■ **Data provided**:
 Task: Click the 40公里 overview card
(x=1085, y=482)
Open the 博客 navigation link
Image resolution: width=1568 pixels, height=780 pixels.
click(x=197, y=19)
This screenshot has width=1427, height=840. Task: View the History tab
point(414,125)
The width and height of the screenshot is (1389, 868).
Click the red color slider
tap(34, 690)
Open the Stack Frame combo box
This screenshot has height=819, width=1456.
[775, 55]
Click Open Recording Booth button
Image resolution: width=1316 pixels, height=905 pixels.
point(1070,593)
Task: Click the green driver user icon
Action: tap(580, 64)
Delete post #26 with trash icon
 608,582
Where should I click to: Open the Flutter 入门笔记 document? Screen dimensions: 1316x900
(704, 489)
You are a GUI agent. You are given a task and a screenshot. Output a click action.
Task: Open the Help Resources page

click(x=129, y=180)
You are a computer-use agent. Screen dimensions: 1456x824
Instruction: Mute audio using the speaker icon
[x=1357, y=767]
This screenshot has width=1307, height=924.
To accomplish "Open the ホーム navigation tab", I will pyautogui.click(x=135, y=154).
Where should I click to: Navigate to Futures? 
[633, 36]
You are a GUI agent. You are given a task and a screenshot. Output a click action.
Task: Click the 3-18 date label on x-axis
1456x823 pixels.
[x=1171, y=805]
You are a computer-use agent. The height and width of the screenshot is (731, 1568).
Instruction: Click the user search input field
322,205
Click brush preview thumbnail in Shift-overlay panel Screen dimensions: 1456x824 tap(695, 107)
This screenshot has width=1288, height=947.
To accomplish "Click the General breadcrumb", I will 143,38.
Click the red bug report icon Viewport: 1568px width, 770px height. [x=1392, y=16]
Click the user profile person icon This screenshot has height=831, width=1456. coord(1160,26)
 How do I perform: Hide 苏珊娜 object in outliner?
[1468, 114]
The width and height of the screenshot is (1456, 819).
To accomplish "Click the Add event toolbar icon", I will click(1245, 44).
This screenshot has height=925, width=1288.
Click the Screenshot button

■ **The task**:
For the material above, produce a word-for-word copy.

■ **Your solution**:
 Task: Click the 40公里 overview card
(x=1085, y=482)
Open the 博客 navigation link
Image resolution: width=1568 pixels, height=780 pixels.
click(x=197, y=19)
This screenshot has width=1427, height=840. Task: View the History tab
point(414,125)
The width and height of the screenshot is (1389, 868).
Click the red color slider
tap(34, 690)
Open the Stack Frame combo box
This screenshot has height=819, width=1456.
[775, 55]
Click Open Recording Booth button
Image resolution: width=1316 pixels, height=905 pixels.
point(1070,593)
Task: Click the green driver user icon
Action: tap(580, 64)
Delete post #26 with trash icon
 608,582
Where should I click to: Open the Flutter 入门笔记 document? Screen dimensions: 1316x900
(704, 489)
You are a GUI agent. You are given a task and a screenshot. Output a click action.
Task: Open the Help Resources page

click(x=129, y=180)
You are a computer-use agent. Screen dimensions: 1456x824
Instruction: Mute audio using the speaker icon
[x=1357, y=767]
This screenshot has width=1307, height=924.
To accomplish "Open the ホーム navigation tab", I will pyautogui.click(x=135, y=154).
Where should I click to: Navigate to Futures? 
[633, 36]
You are a GUI agent. You are given a task and a screenshot. Output a click action.
Task: Click the 3-18 date label on x-axis
1456x823 pixels.
[x=1171, y=805]
You are a computer-use agent. The height and width of the screenshot is (731, 1568).
Instruction: Click the user search input field
322,205
Click brush preview thumbnail in Shift-overlay panel Screen dimensions: 1456x824 tap(695, 107)
This screenshot has width=1288, height=947.
To accomplish "Click the General breadcrumb", I will 143,38.
Click the red bug report icon Viewport: 1568px width, 770px height. [x=1392, y=16]
Click the user profile person icon This screenshot has height=831, width=1456. coord(1160,26)
 How do I perform: Hide 苏珊娜 object in outliner?
[1468, 114]
The width and height of the screenshot is (1456, 819).
To accomplish "Click the Add event toolbar icon", I will click(1245, 44).
This screenshot has height=925, width=1288.
Click the Screenshot button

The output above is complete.